• Reading passage
Hi Pauline - I see you have had a number of comments relating to the concepts of WBS v PBS.

I have done a bit of research on this and, as usual in the field of project management, I have found there is no universal agreement on a meaning for these concepts.  Those involved in project management in different sectors continue to use labels like Work Breakdown Structure which in one place means one thing and in another something completely different.  Often WBS in one organisation would be viewed as a PBS in another.  At the end of the day it's no big deal comared to the question - have we used a sensible approach to create a picture of the project we are planning to do which will allow us to track things?

This inconsistency, while there appears to be a percetion that there is a set standard, continues to be one the major problems in building project management competency which, so far and sadly, I see little evidence of being tackled systematically.  This lack of consistency is one factor in my opinion which causes the profession to risk being seen as niche and causing more problemns than soving them.

Anyway with regards to your specific questions - the approach I have developed to differentiate product breakdown structures from work breakdown structures lies in the words "work" & "product".   If you like a WBS is an organised To Do List while a PBS is an organised Shopping List.

These are just two ways of thinking about a project which are aimed at the same thing - working out what needs to be delivered.  One approach focuses on tracking action while the other focuses on outputs.  There will always be a direct corollation between the two as we do the actions to achieve the outputs.  Some projects lend themselves more to one approach than the other, many benefit from both.  These are just two tools in your toolbox and experience of their use eventually mean you get a feel when to get them out and apply them to the project you are facing.

In relation to WBS I use the concept of "milestones" ie points in a project when groupings of tasks are completed.

• Record extracts

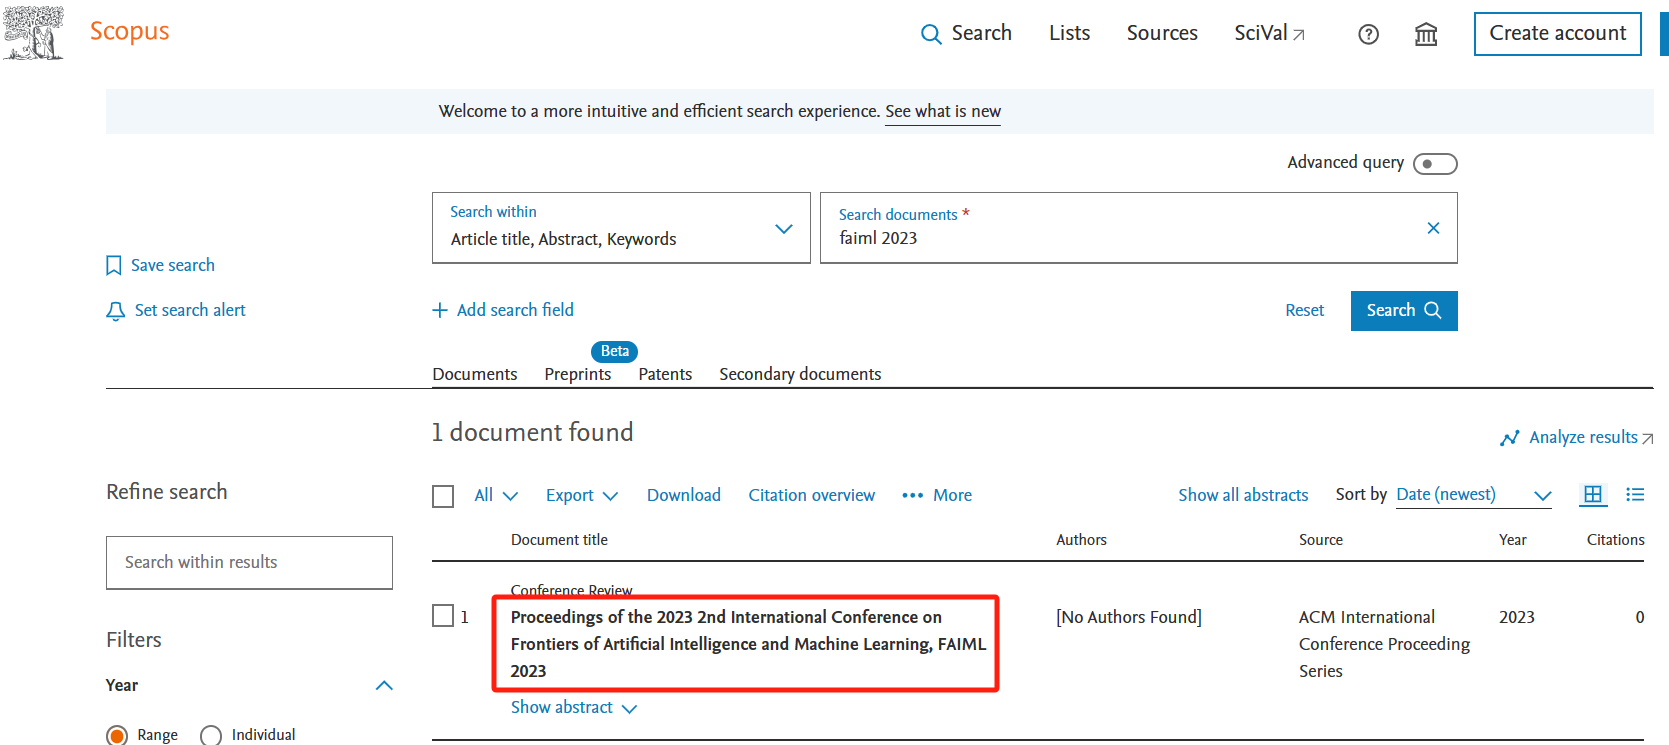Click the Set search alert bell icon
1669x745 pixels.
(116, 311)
---
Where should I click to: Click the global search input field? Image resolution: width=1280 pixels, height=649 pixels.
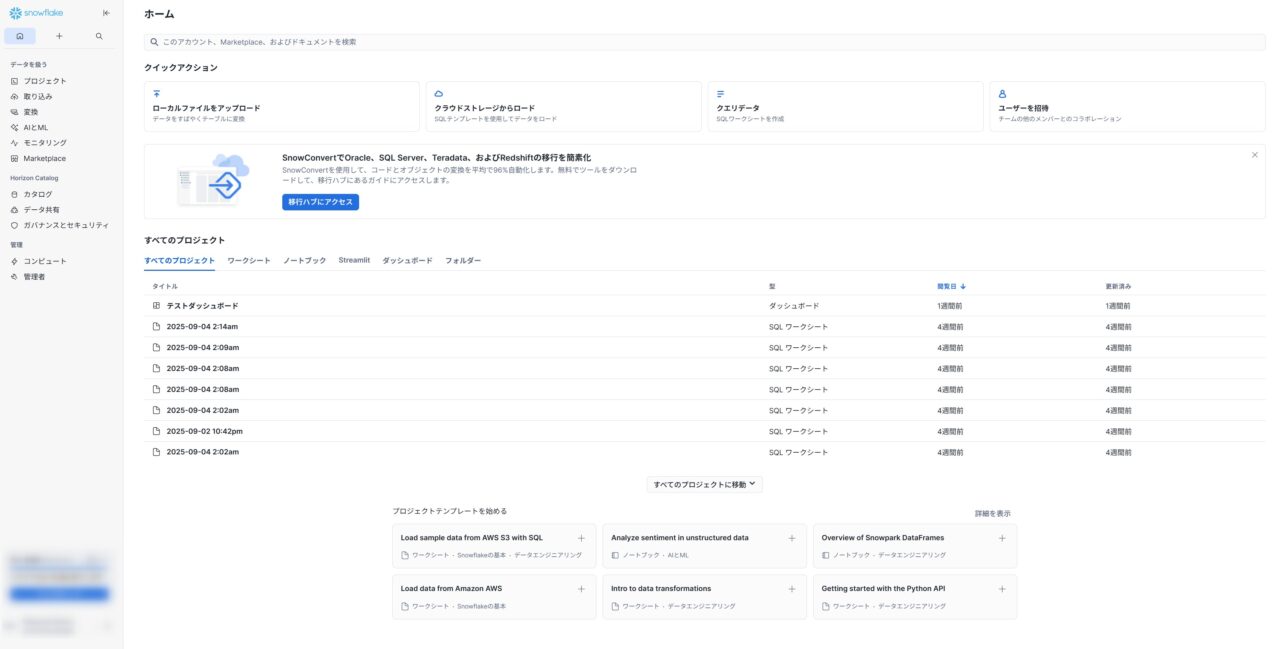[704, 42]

• Requirement A
Answer these questions about the passage on WBS and PBS:
(i) What kind of list does the writer compare a PBS to?
(ii) In which two words does the writer's way of telling the two structures apart lie?
(iii) What concept does the writer use in relation to WBS?
• Requirement B
Count the lines in the records that contain the string "pixels", and give only that number.
The records are unrelated to the passage on WBS and PBS.

• Answer A
(i) An organised Shopping List.
(ii) "Work" and "product".
(iii) Milestones, meaning points in a project when groupings of tasks are completed.

• Answer B
2